In my previous job, a lady walked in off the high street. She was well-dressed and very cheerful which made a change from the usual trouble-makers and time-wasters that would walk in. She sat down at my desk and expressed an interest in doing the Teaching Assistant course we had going, only after a while, she started telling me her life story which included very extravagant details about all the places she’d visited and some intimate details about her and her husband. She waffled on and on and ON for about thirty to forty-five minutes of my life and she was so engrossed in her own story that she didn’t even see me switch the forms right from underneath her. I knew she wasn’t mentally sound even when my supervisor “told me” that there was an “urgent call” for me. She waited and waited until I was “done” and then lapsed into more Tales of the Crypt before finally leaving.
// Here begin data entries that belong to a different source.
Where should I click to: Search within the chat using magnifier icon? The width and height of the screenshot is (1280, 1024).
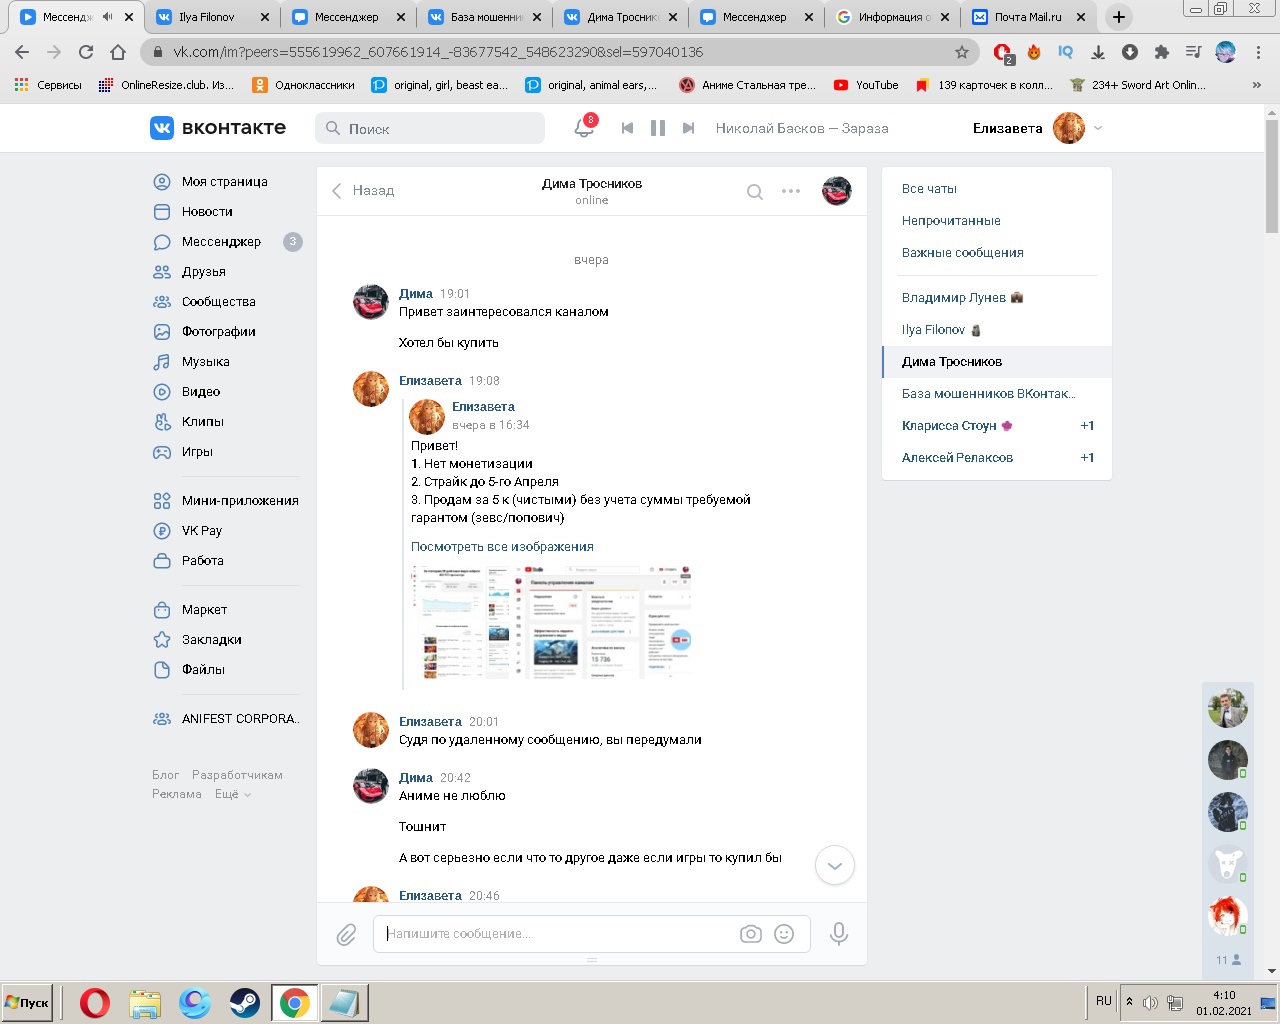(755, 191)

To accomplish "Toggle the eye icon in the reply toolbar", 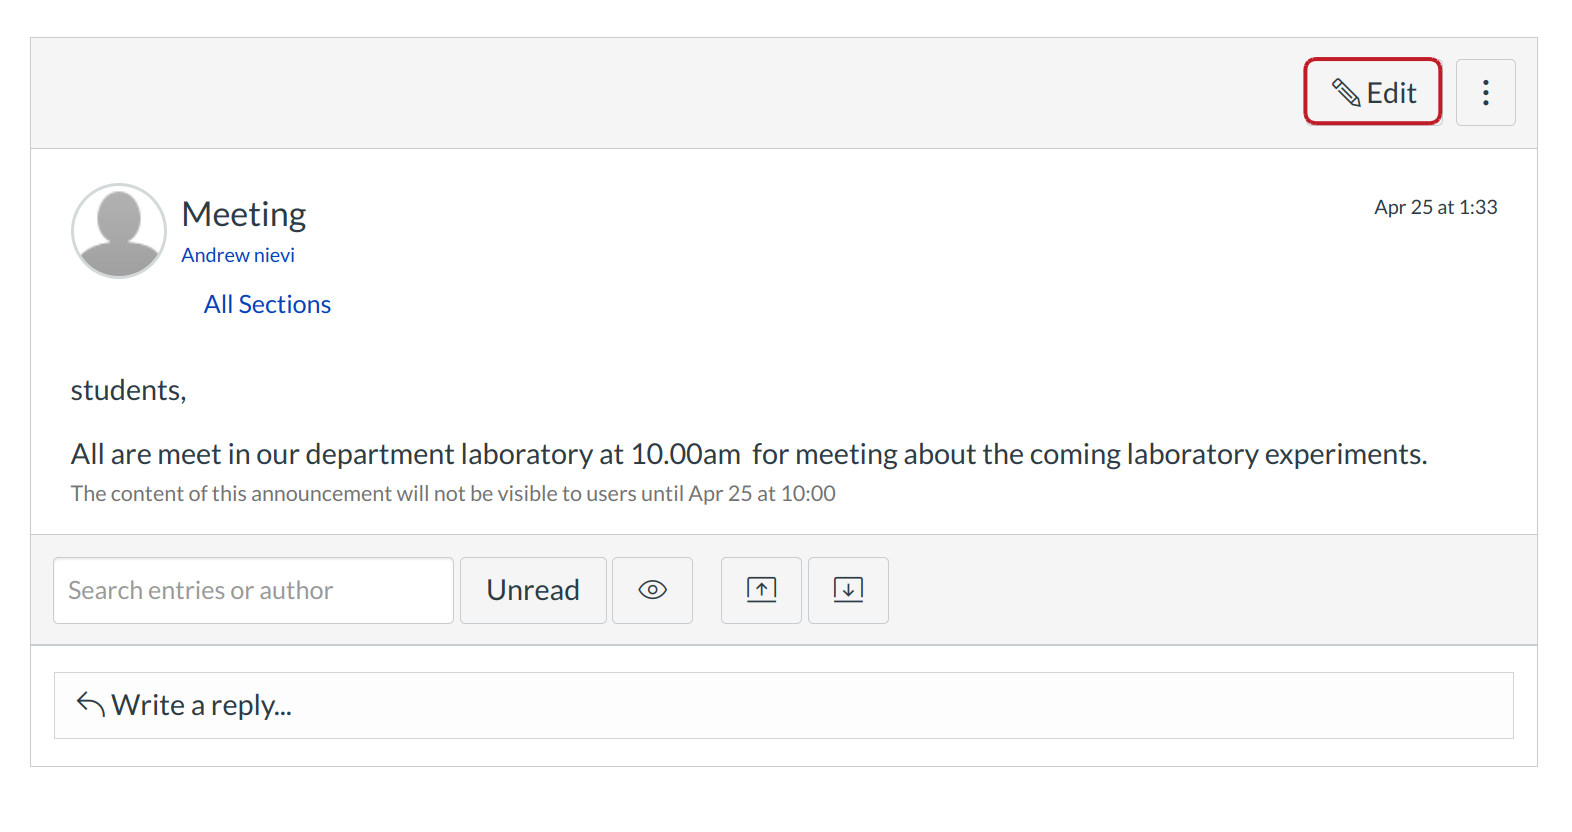I will (x=652, y=590).
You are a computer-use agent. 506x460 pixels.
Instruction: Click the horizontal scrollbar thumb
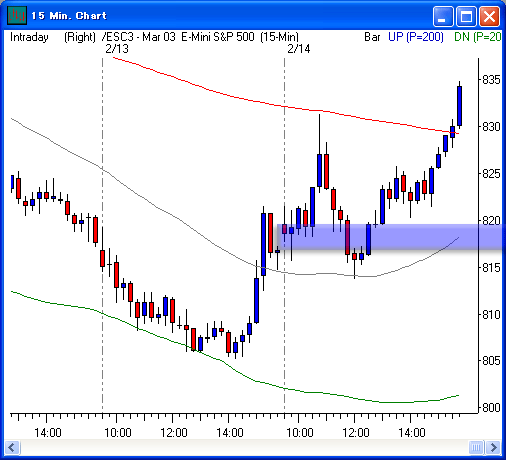click(476, 447)
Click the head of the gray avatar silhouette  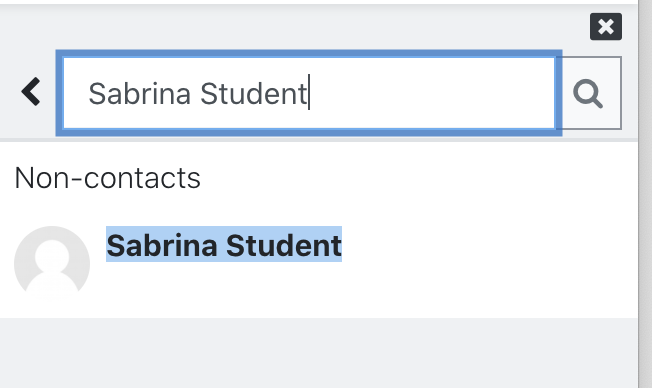[x=52, y=255]
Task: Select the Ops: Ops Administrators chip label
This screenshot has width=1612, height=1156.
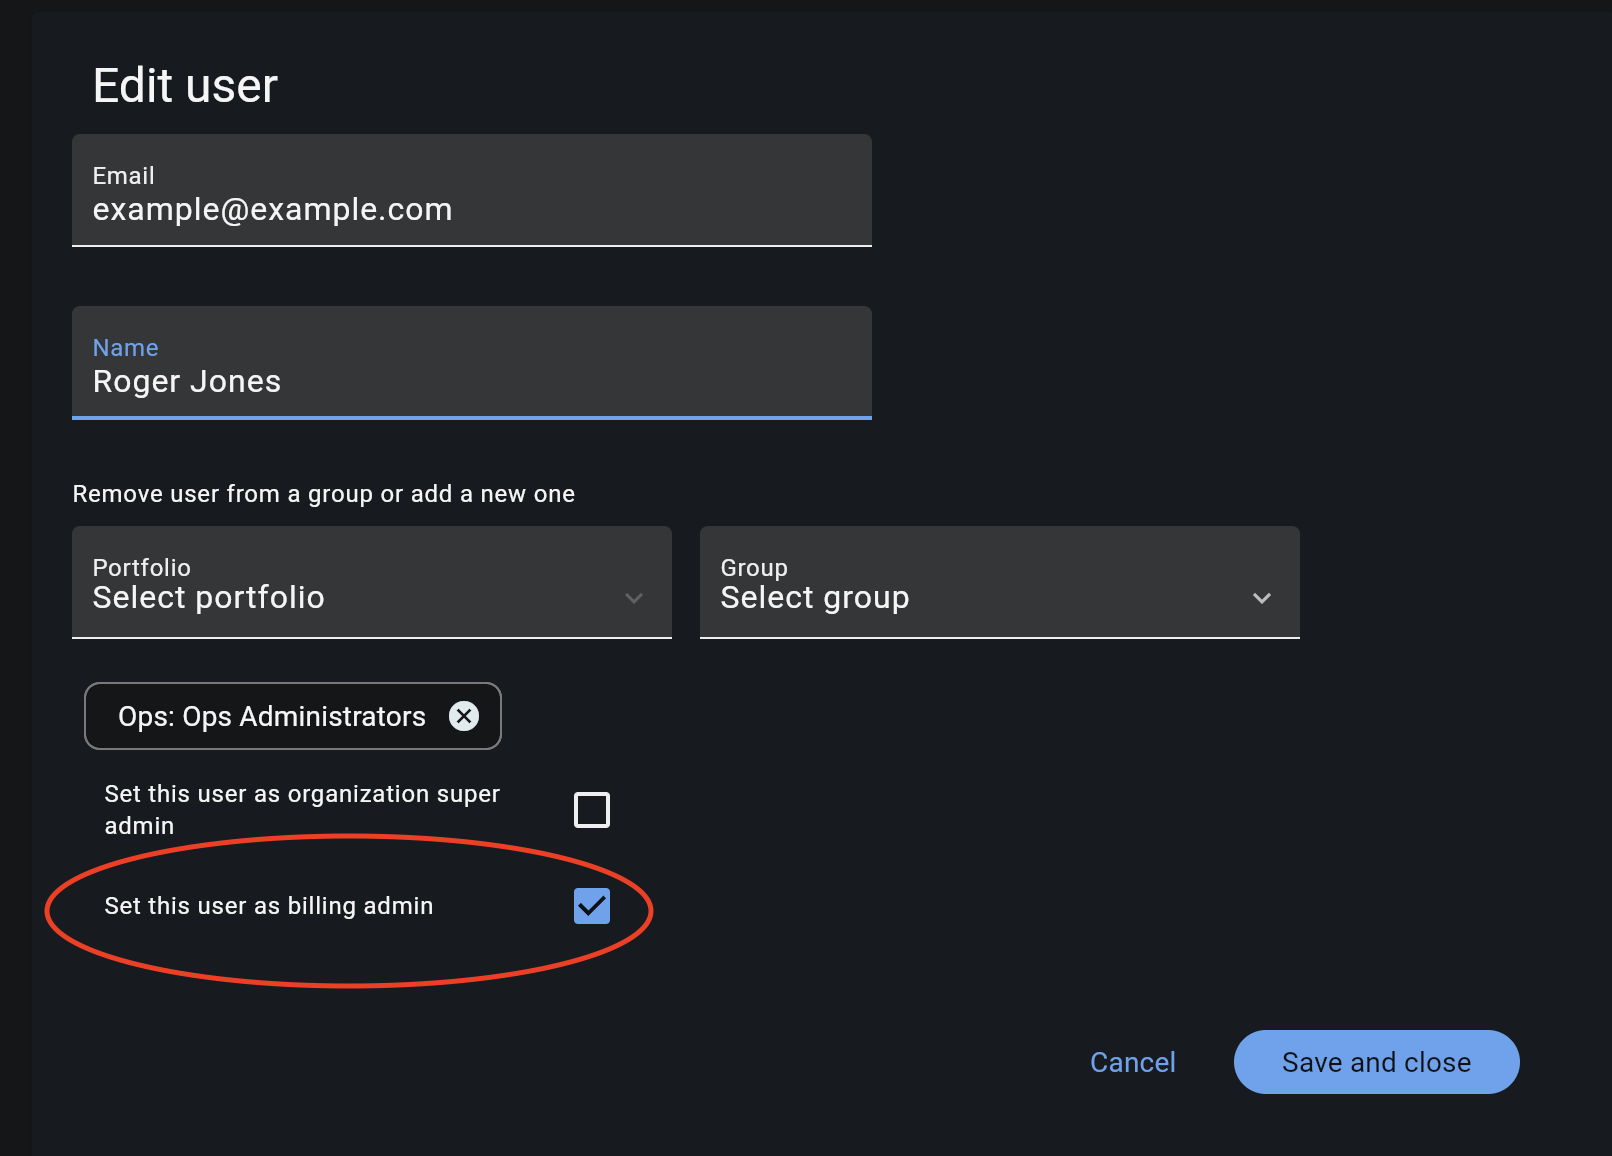Action: click(x=272, y=716)
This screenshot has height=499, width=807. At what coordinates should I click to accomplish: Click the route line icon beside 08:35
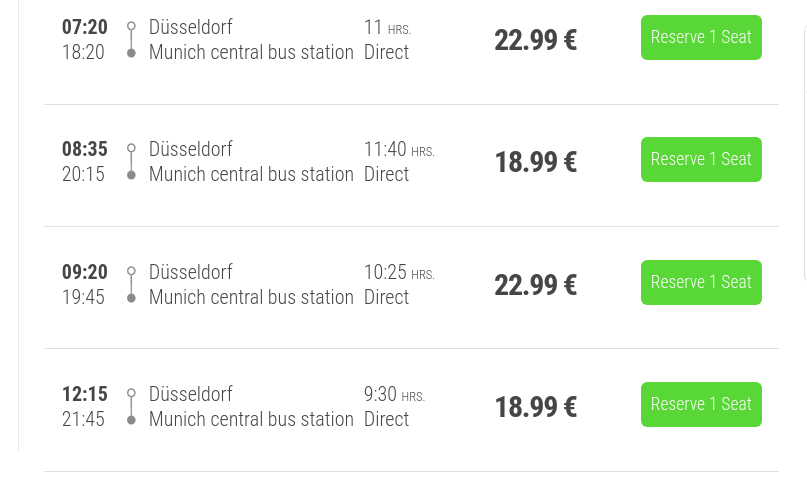click(x=131, y=161)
She also came back about ten minutes later…
Ever heard of a corporate psychopath?
These are the kind of people that more often than not, work in business. They’re quite charismatic, intelligent and charming, but will climb on your back or shove a knife in it to further their own goals. The corporate world is full of them and for the most part, a lot of them don’t get caught because people don’t make the associations between businessman/woman and psychopath. What’s more, they’re also, very good at talking themselves out of trouble even if they are identified. Nonetheless, they are very real, very competent and very crafty. They’re the kind of people that would embezzle millions into an offshore account in Sweden or something and pin the blame on that poor unsuspecting lacky who’s been working for the company for decades. I actually find them fascinating from a psychological perspective, but I’d never want to cross one because even though I like to think I’m sharp, I don’t think I could make the association either.
It may seem a little backward nonetheless, but I think we should all consider that not everything we perceive to be bad is actually so..and I don’t mean in the street-slang way of saying either. What I’m saying is that we should consider that not every person who’s mentally unsound is a danger to others. Not every stripper is a prostitute. And I promise you. Not every businessman/woman is out to get you.
But as morbid as it is to say…sometimes they are. So it’s for you to make the choice. Is everyone who doesn’t fit your definition of ordinary, a danger to you. Or are we all innocent until proven guilty?
One thing is certain however. From now on and probably until the end of time, we will all be guilty of prejudice.